Yesterday’s powerful service touched so many of us–partly because so many of us have been touched by abuse, most as children. I could feel the love, compassion and solidarity in the sanctuary as Rick shared his heart and his life with us. His example of moving into forgiveness with his father was truly inspiring; where does it leave you as you think about those in your life who have hurt you?
We are deep into Lent now and Easter beckons. It’s time to look at the unforgiveness we hold against those who have deeply hurt, wounded or wronged us. Perhaps it’s abuse from your past or in the past of someone you love.
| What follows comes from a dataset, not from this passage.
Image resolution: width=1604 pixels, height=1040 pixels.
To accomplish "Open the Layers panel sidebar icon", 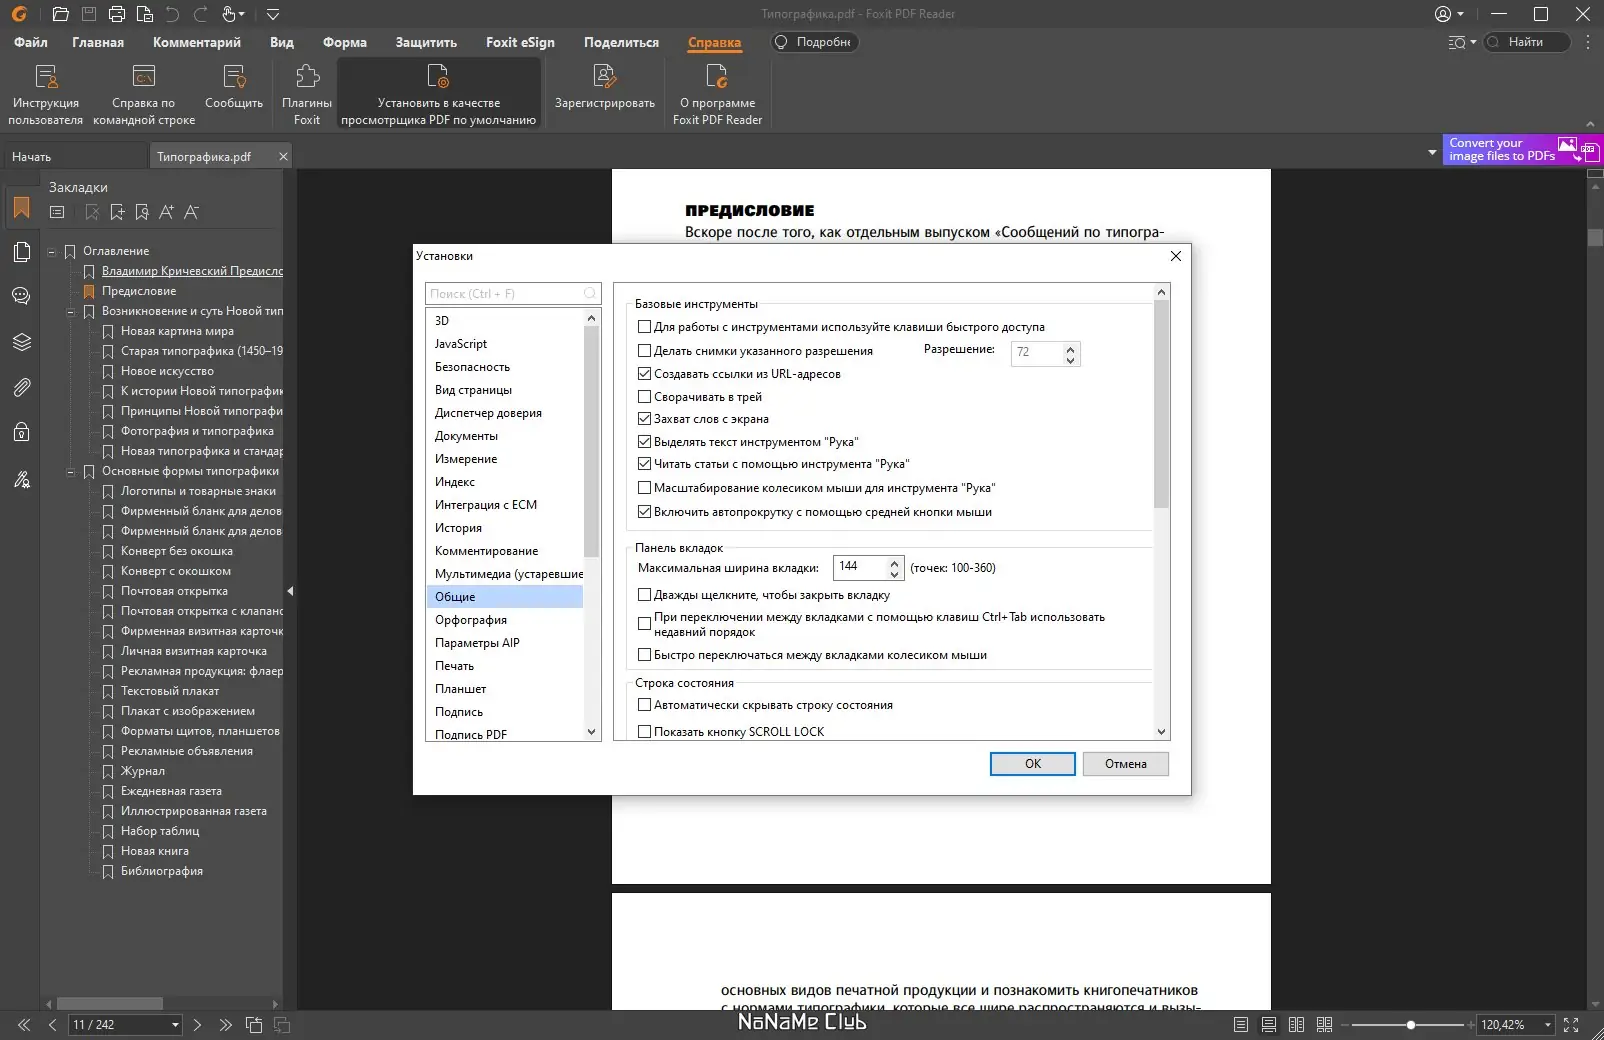I will [x=21, y=342].
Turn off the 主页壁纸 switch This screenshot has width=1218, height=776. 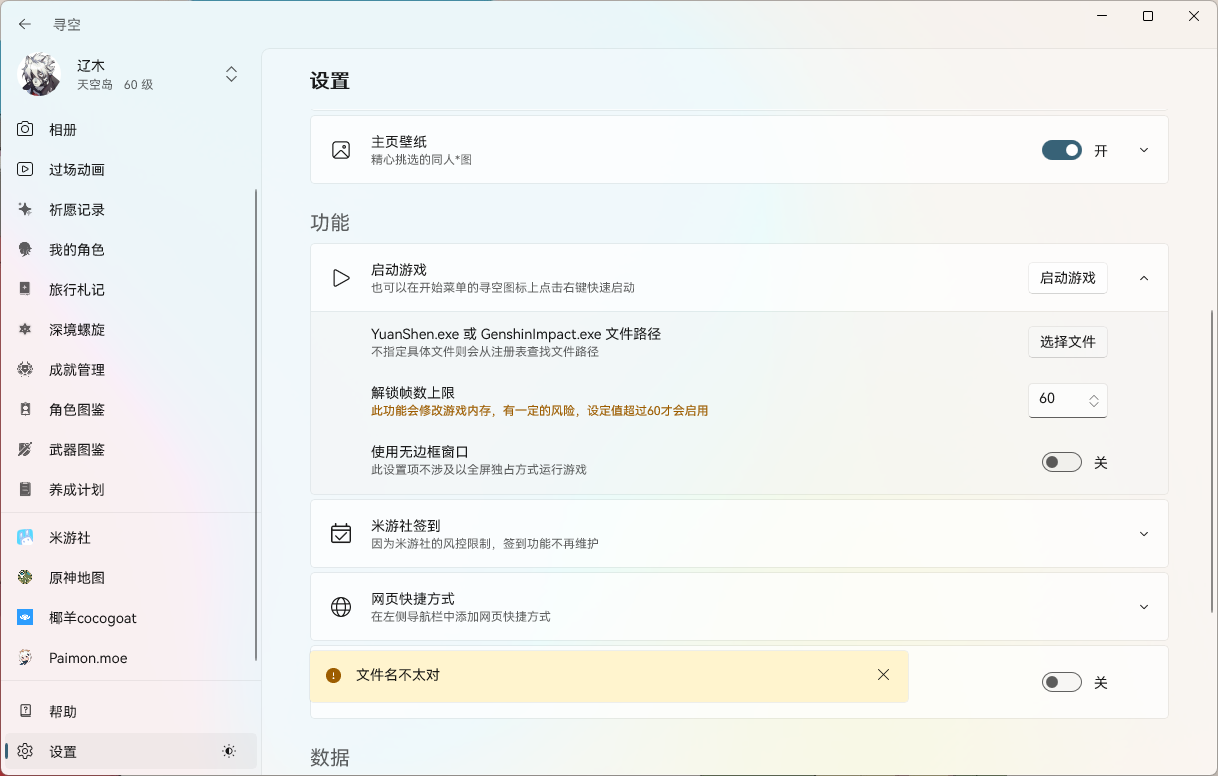pos(1061,149)
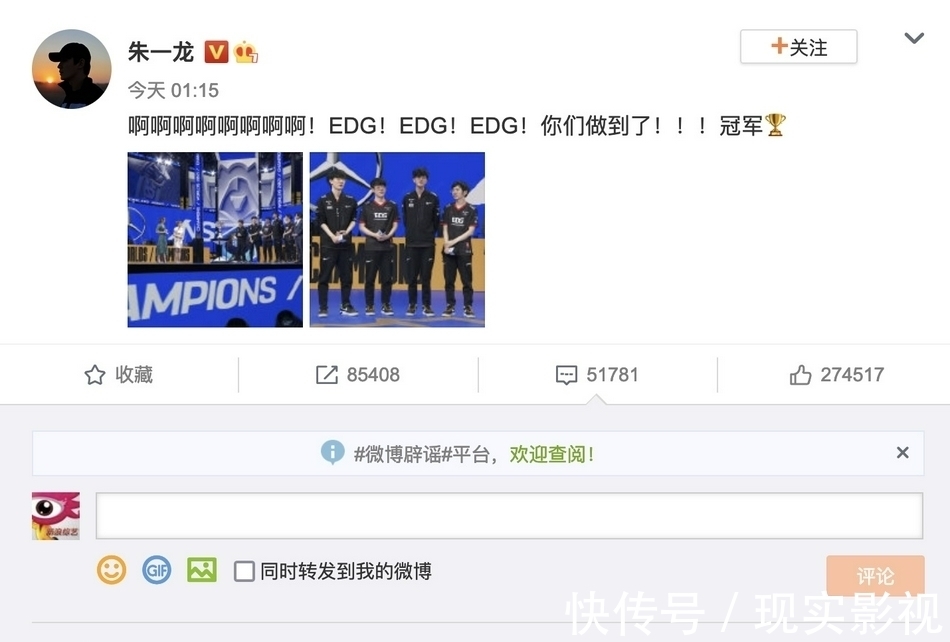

Perhaps it’s a betrayal or even a death. This week, I invite you to face the big, dark, hard edges of that unforgiveness with the shining light of Christ.
If we want to forgive someone who hurt us very badly, how do we begin?
Psalm 118:5 “Out of my distress I called on the Lord; the Lord answered me and set me free.”
We absolutely most have God’s help in this endeavor. With God, it really is possible to forgive past hurts, even very big ones. Ask for God’s help. Say to God, “I really want to forgive this person, but I can’t. I don’t know how. It hurts too much. Help me. Show me how to forgive.” Listen for the promptings of the Spirit.
Then allow yourself to feel the loss, the grief, the hurt and the anger–not with the person, but by yourself! You can talk to a trusted friend or therapist or spiritual mentor, or you could write and write about it, or walk in the woods and think about it; however you can feel it and release it in a safe place. Pour out your bitterness, resentment and anger to God who will never tire of hearing you! Even if you tire of hearing yourself
Then consider that forgiveness is an act of freeing ourselves from the pain of the past. You don’t forgive to free someone else. Do it for yourself. Unforgiveness keeps the past alive inside of us; we all know that the past is over. Whatever horrible events we endured, even though we may FEEL them still, we are actually in the present moment. Forgiveness frees us to live in the now and move into the life God has for us.
“Remember not the former things, nor consider the things of old. Behold, I am doing a new thing; now it springs forth, do you not perceive it? I will make a way in the wilderness and rivers in the desert.” Isaiah 43:18-19
Last, have patience. It can take many years, many practices (and sometimes it doesn’t!), and much reflection. With tenderness and compassion, approach this project as if you were the most beloved child of the Creator of Life–because you are.